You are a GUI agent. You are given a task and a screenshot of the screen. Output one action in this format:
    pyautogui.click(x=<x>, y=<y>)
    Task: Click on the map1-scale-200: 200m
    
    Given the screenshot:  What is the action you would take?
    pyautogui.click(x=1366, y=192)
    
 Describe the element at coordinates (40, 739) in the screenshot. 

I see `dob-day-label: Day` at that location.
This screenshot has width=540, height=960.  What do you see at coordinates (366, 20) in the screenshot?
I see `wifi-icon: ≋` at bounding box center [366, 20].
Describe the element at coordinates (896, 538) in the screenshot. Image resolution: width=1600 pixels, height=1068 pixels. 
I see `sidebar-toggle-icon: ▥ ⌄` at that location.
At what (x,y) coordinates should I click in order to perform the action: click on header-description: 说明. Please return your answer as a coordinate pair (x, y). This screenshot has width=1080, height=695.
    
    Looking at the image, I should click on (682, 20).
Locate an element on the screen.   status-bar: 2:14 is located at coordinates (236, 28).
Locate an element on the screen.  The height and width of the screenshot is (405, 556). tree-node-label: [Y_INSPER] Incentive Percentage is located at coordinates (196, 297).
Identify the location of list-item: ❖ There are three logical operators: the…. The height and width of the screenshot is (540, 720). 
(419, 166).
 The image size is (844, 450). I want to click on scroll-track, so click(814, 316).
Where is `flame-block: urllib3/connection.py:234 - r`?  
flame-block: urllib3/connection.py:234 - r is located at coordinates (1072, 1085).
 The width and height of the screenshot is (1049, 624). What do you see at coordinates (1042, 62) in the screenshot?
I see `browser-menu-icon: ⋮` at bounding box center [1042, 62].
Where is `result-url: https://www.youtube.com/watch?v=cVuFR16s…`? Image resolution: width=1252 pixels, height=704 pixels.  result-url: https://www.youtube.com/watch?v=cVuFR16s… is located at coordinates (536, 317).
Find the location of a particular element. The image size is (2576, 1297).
= = = = =
* _TRY IT_:
Duplicate the entries above word for word, starting at the line that contains "Describe the element at coordinates (896, 538)" and ending at the line that contains "coordinates (536, 317).", with both of those lines included.

* _RESPONSE TO THE EXERCISE_:
Describe the element at coordinates (896, 538) in the screenshot. Image resolution: width=1600 pixels, height=1068 pixels. 
I see `sidebar-toggle-icon: ▥ ⌄` at that location.
At what (x,y) coordinates should I click in order to perform the action: click on header-description: 说明. Please return your answer as a coordinate pair (x, y). This screenshot has width=1080, height=695.
    
    Looking at the image, I should click on (682, 20).
Locate an element on the screen.   status-bar: 2:14 is located at coordinates (236, 28).
Locate an element on the screen.  The height and width of the screenshot is (405, 556). tree-node-label: [Y_INSPER] Incentive Percentage is located at coordinates (196, 297).
Identify the location of list-item: ❖ There are three logical operators: the…. The height and width of the screenshot is (540, 720). 
(419, 166).
 The image size is (844, 450). I want to click on scroll-track, so click(814, 316).
Where is `flame-block: urllib3/connection.py:234 - r`?  
flame-block: urllib3/connection.py:234 - r is located at coordinates (1072, 1085).
 The width and height of the screenshot is (1049, 624). What do you see at coordinates (1042, 62) in the screenshot?
I see `browser-menu-icon: ⋮` at bounding box center [1042, 62].
Where is `result-url: https://www.youtube.com/watch?v=cVuFR16s…`? Image resolution: width=1252 pixels, height=704 pixels.  result-url: https://www.youtube.com/watch?v=cVuFR16s… is located at coordinates (536, 317).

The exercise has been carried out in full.